A marvelous work from Ruscha’s Spied Upon Scene series, A Scene Through A Window likewise explores representation and meaning, yet this time without words. Even without any textual intervention, Ruscha evokes the dramatic through other cinematic devices. A Scene Through A Window presents a dazzling yet ambivalently obstructed view of the sublime. The narrative unfolds as the borders of the frame encroach upon the transcendent landscape of steep peaks set against a vivid fiery sky, acting as a barrier between viewer and image while simultaneously heightening the drama of the scene.

Ed Ruscha, A Scene Through a Window , 2018. Estimate: 3,500,000 - 5,500,000 HKD

A Scene Through A Window forces new perspectives and novel readings into the artist’s iconic snow mountain imagery. In the painting, Ruscha employs the strategic device of a thick black frame to interrogate notions of reality and representation. Classic film theories have often described the window or peephole as a metaphor for the medium, from which we can see reality and ideology reflected back, and dramatic action divided by literal frames.

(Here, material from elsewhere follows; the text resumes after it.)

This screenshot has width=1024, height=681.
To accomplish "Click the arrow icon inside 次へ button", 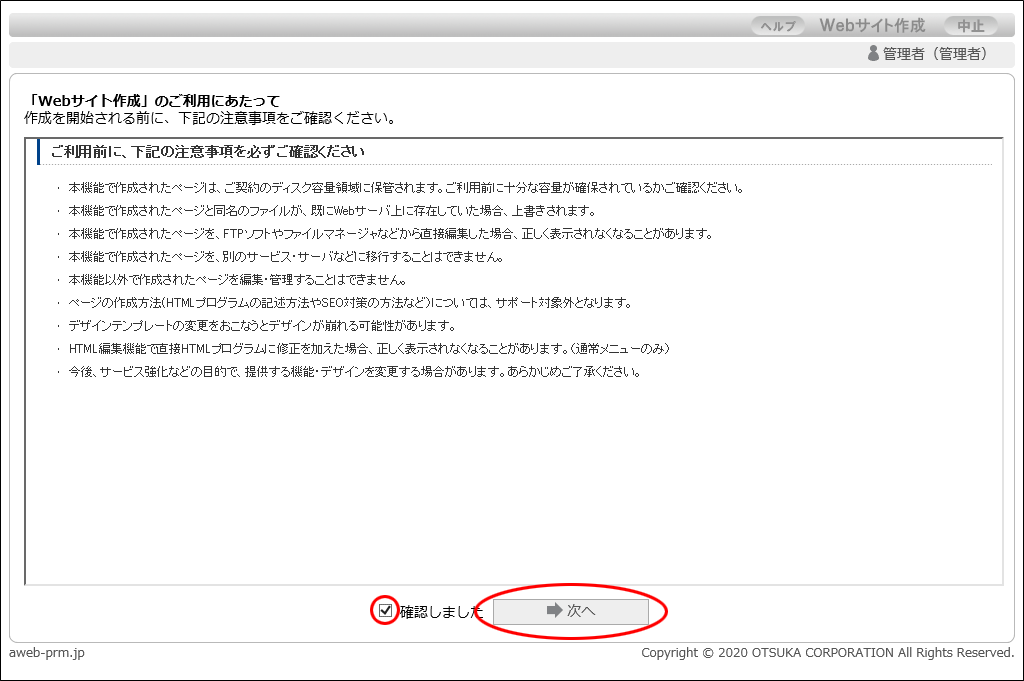I will (x=553, y=611).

Ruscha’s painting enacts a dialogue with the work of late-19th century American painter Louis Michel Eilshemius, who used halo-esque framing devices to foreground the viewer as observer and voyeur. Eilshemius was discovered by Marcel Duchamp who co-organised the first but only exhibition for the artist at the Société Anonyme in 1920. Despite the endorsement, Eilshemius failed to establish himself during his lifetime, leading to what former associate editor of Frieze magazine Harry Thorne described in 2019 as a posthumous deification: “elevated to that near-mythic status reserved for those neglected during their lifetime”. Admirers of Eilshemius include Louise Bourgeois, Ugo Rondinone, Jeff Koons and Ruscha.

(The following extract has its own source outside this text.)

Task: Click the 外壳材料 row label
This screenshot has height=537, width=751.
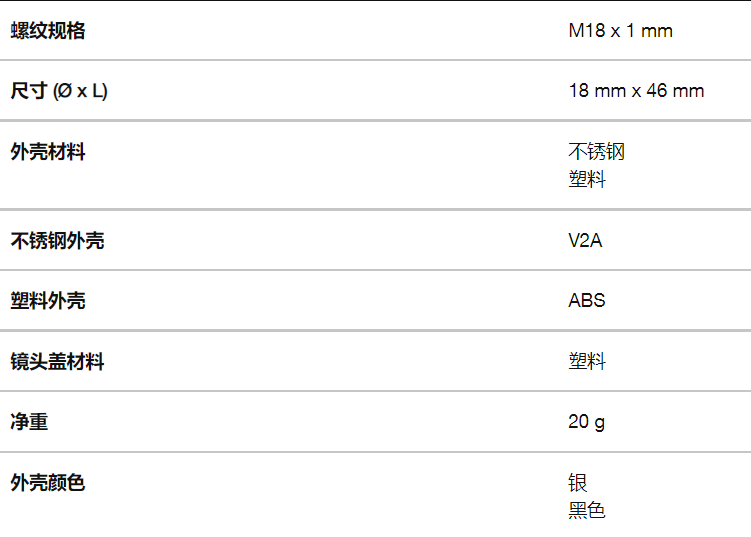Action: click(47, 152)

LOUIS MICHEL EILSHEMIUS, FANCIFUL LANDSCAPE, 1907, OIL ON CANVAS, 78.1 BY 92.1 CM

Eilshemius and his framed landscapes would become the subject of the 2019 exhibition Ed Ruscha: Eilshemius & Me at Gagosian, London. In the showRuscha displayed his own works, such as A Scene Through A Window, alongside works by Eilshemius from his own collection, drawing parallels between his own work and those of the late artist, such as Fanciful Landscape (1907) and Wading (1919).

It is easy to spot the similarities between the compared works of the two artists, with the picture framing device as the main influence. “My drive in this series was not to create a picture frame but to create an idea that you would be focusing on a trapped vision, like you’re being shown something,” Ruscha said of the exhibited works in an 2019 interview published in Gagosian Quarterly.

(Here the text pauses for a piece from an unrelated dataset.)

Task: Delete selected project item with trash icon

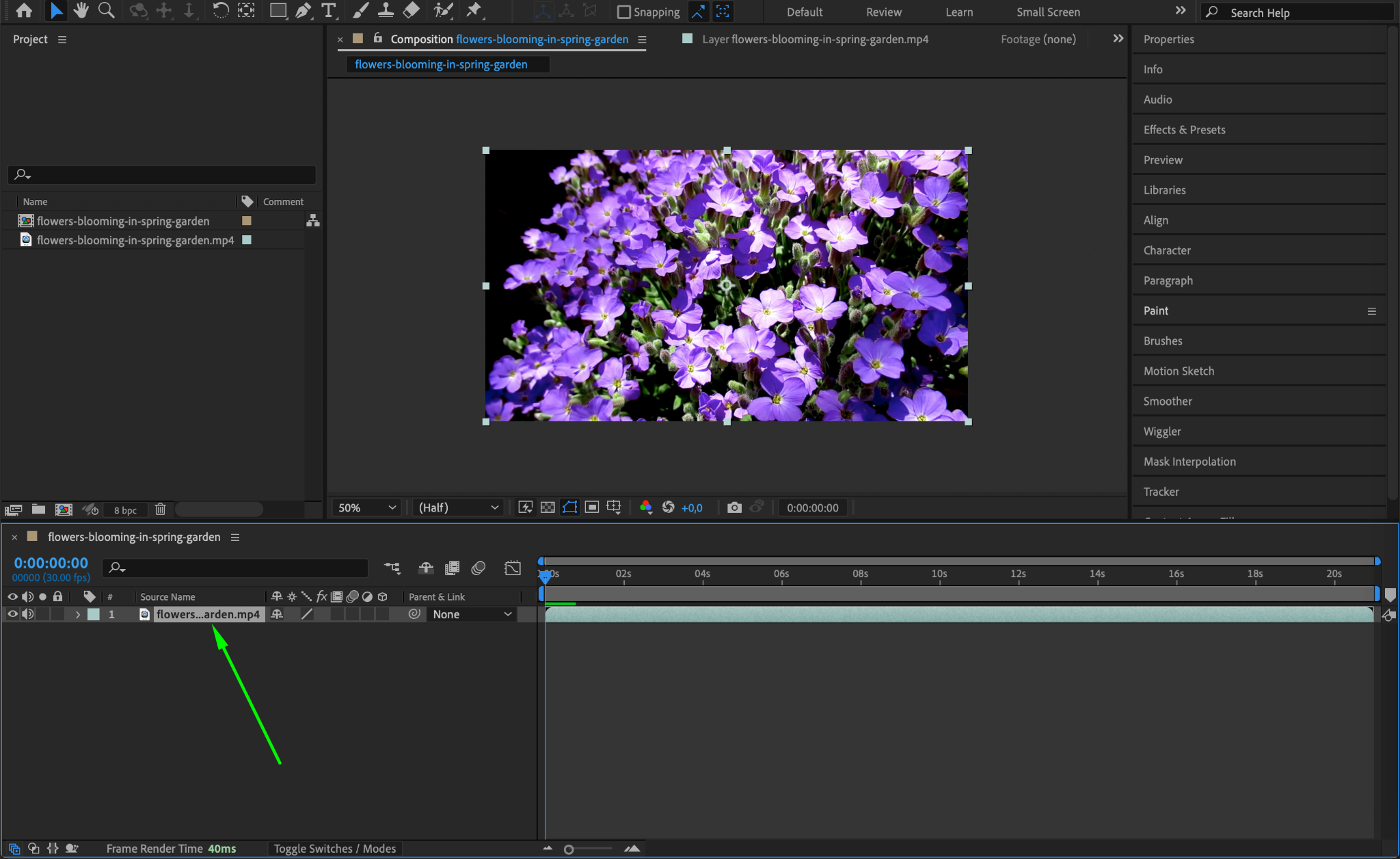Action: point(160,510)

“When using that halo effect, of the frame or the peephole, it can be like looking into a window or out of a window. And mine, more or less, look out the window. You might say his look into the window. That makes him a peeping tom. And that makes me just a common observer of landscape.”
Ed Ruscha

The works in the exhibition Ruscha demonstrate how the landscape is a set of ideas, rather than a strict replication of reality. The frame serves to focus and isolate the artist’s vision, constricting the image and defining the area in which the narrative is set to unfold.